En medio de la compleja situación que se vive en el Parque Nacional por el asentamiento de cerca de 500 personas de la comunidad indígena Emberá, se gestó un nuevo rifirrafe entre el Gobierno Nacional y el Distrito por la atención a dicha población en los procesos de retorno.
En respuesta al señalamiento del alcalde Carlos Fernando Galán sobre el incumplimiento del Gobierno Nacional en el proceso de retorno, la directora encargada de la Unidad para las Víctimas, Gloria Cuartas, respondió que el Distrito ha incumplido con sus compromisos frente a la atención de la comunidad Emberá que regresó al Parque Nacional.
“Pagar albergues no es función de la Unidad para las Víctimas. Su recurso es para retornos, reubicaciones, indemnizaciones y ayuda humanitaria, pero no podemos reemplazar, por ejemplo, a Bogotá, que como primer respondiente debe asumir los albergues”, señaló Cuartas.
La funcionaria enfatizó que el Distrito se comprometió a realizar fumigaciones en los albergues, arreglar las baterías sanitarias, acondicionar los espacios de alimentación, recolectar las basuras y suministrar agua: “Es lo básico, y Bogotá incumplió”.
Desde la Unidad para las Víctimas se cuestionó que las autoridades distritales estén más enfocadas en proteger el Parque Nacional que en garantizar los derechos humanitarios de los Emberá. Además, se reiteró que muchos integrantes de esta comunidad han manifestado su intención de permanecer en Bogotá: entre 150 y 200 familias no contemplan retornar a sus lugares de origen.
El Distrito respondió al Gobierno
Ante estas críticas, el Distrito, a través de la Consejería para las Víctimas, respondió que el Gobierno Nacional ha incumplido el fallo de tutela de agosto de 2023, que ordenaba a la Unidad para las Víctimas relocalizar temporalmente a las familias Emberá que se encontraban en las instalaciones de la UPI La Rioja y La Florida, mientras se avanzaba en el proceso de retorno.
“Le pedimos entonces que pongamos fecha a los retornos y reubicaciones de la comunidad Emberá, que lleva entre tres y cuatro años esperando ese momento”, afirmó la consejera de Paz del Distrito, Isabelita Mercado.
Mercado recordó que Bogotá sí ha cumplido con sus compromisos como primer respondiente y que, de hecho, ha hecho más de lo que la ley le exige.
“Bogotá es el primer respondiente, pero cuando se trata de inmediatez, como lo establece la ley.

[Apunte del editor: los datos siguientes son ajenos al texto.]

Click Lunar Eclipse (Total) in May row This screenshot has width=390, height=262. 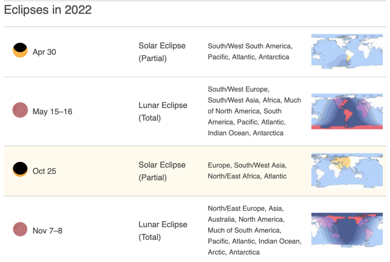point(163,112)
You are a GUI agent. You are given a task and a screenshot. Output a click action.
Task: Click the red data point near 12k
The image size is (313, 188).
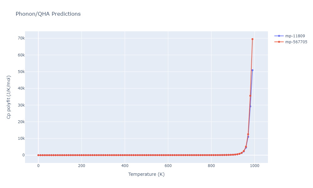click(248, 134)
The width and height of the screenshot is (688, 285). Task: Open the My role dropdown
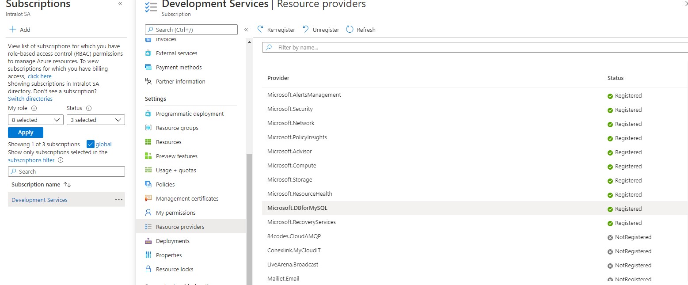click(36, 120)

Por esa razón, tenemos cerca de 2.000 víctimas del conflicto que han llegado de diferentes partes del país, a quienes brindamos ayudas en el marco de la atención inmediata que exige la normativa”, añadió la funcionaria.
Mercado puntualizó que la Nación debe cumplir con los fallos de tutela y con los compromisos hacia la población Emberá, que espera desde hace más de tres años una solución definitiva a su proceso de retorno.